Inhalt

Text gilt ab: 08.08.1986
Fassung: 12.05.1986
Gesamtansicht
Vorheriges Dokument (inaktiv)
Nächstes Dokument (inaktiv)

Staatsvertrag über die gemeinsame Nutzung eines Fernseh- und eines Hörfunkkanals auf Rundfunksatelliten
Vom 12. Mai 1986[1]

Vollzitat nach RedR: Staatsvertrag über die gemeinsame Nutzung eines Fernseh- und eines Hörfunkkanals auf Rundfunksatelliten vom 12. Mai 1986 (GVBl. S. 158, 226, BayRS 03-5-S)
Das Land Baden-Württemberg,
der Freistaat Bayern und
das Land Rheinland-Pfalz
schließen nachstehenden Staatsvertrag:

[1] Der Staatsvertrag wurde ratifiziert in:
Baden-Württemberg: G v. 14.7.1986 (GVBl S. 242);
Bayern: Bek. v. 23.7.1986 (GVBl. S. 158);
Rheinland-Pfalz: G v. 24.6.1986 (GVBl. S. 170).
Artikel 1
Nutzung eines Fernsehkanals
(1) Die vertragsschließenden Länder kommen überein, Vergabe und Nutzung eines Kanals für Fernsehzwecke durch private Anbieter auf einem von der Deutschen Bundespost zur Verfügung gestellten Rundfunksatelliten gemeinsam zu regeln.
(2) Das Programm wird für die vertragsschließenden Länder ausgestrahlt.
(3) Die studiotechnische Abwicklung des Programms soll im Gebiet der vertragsschließenden Länder erfolgen.
(4) 1Zur Verbreitung des Programms wird der Anbieter nach Maßgabe landesrechtlicher Regelungen auch an der Nutzung verfügbarer drahtloser terrestrischer Fernsehfrequenzen beteiligt. 2Erreicht der Versorgungsgrad des über Rundfunksatelliten ausgestrahlten Programms einschließlich der kabelgebundenen Versorgung 70 v. H. der Rundfunkteilnehmer der vertragsschließenden Länder, kann die Beteiligung widerrufen werden.
Artikel 2
Ausschreibung des Kanals
(1) 1Die nach Landesrecht zuständigen Stellen (Landesstellen) schreiben die Vergabe des Kanals in ihrem Hoheitsgebiet in dem für öffentliche Bekanntmachungen bestimmten Mitteilungsblatt gleichzeitig aus. 2Die Ausschreibungsfrist beträgt vier Wochen.
(2) 1Alle innerhalb dieser Frist eingegangenen Anträge werden von jeder Landesstelle darauf überprüft, ob nach ihrem Landesrecht die persönlichen Voraussetzungen als Anbieter erfüllt werden. 2Anträge, welche nach einem Landesrecht diese Voraussetzungen nicht erfüllen, werden von den Landesstellen zurückgewiesen.
Artikel 3
Vorschlagsverfahren
(1) 1Die nach Artikel 2 Abs. 2 nicht zurückgewiesenen Anträge werden unverzüglich einer gemeinsamen Kommission zur Erstellung eines Vorschlags zugeleitet. 2Diese besteht aus je drei Vertretern der Landesstellen.

========

Aufgaben
a) Aus welchem Grund weisen die Landesstellen laut dem Staatsvertrag über die Satellitenkanäle einen Antrag zurück? Antworte in ein bis drei Sätzen.
b) Führe den Staatsvertrag über die Satellitenkanäle im Anschluss an seinen letzten Satz fort.

Datenteil
========

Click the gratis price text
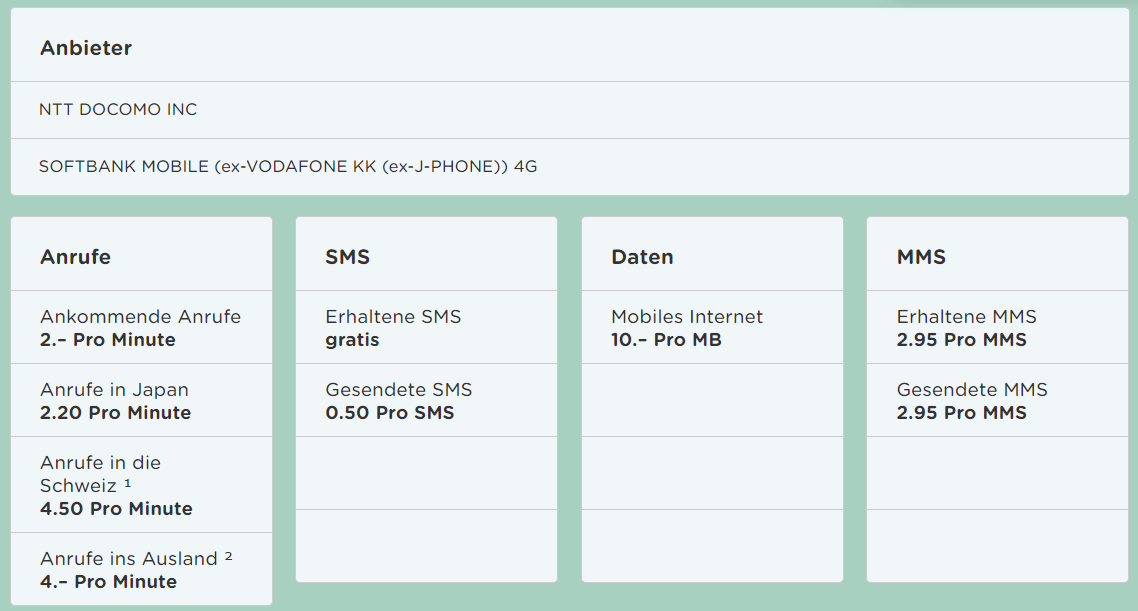The width and height of the screenshot is (1138, 611). (x=352, y=340)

========

Antworten
a) Die Landesstellen weisen einen Antrag zurück, wenn er nach einem Landesrecht die persönlichen Voraussetzungen als Anbieter nicht erfüllt. Jede Landesstelle prüft dazu alle fristgerecht eingegangenen Anträge nach ihrem eigenen Landesrecht.

b)
(2) 1Die gemeinsame Kommission schlägt spätestens acht Wochen nach Ablauf der Ausschreibungsfrist unter Beachtung des Artikels 5 einen Antragsteller für die Vergabe und Nutzung des Kanals sowie die Ablehnung der übrigen Anträge vor. 2Die Wahl kann zugunsten mehrerer Antragsteller getroffen werden, wenn diese in einer Gemeinschaft verbunden sind. 3Die gemeinsame Kommission hat auf die Bildung einer Gemeinschaft mit dem Ziel eines koordinierten Gesamtprogramms hinzuwirken, wenn andernfalls das Gesamtangebot den Voraussetzungen der Meinungsvielfalt nach Artikel 7 Abs. 1 nicht entsprechen würde.
(3) 1Die Vorschläge der gemeinsamen Kommission bedürfen einer Mehrheit von sieben Stimmen. 2Sie werden den Landesstellen vorgelegt.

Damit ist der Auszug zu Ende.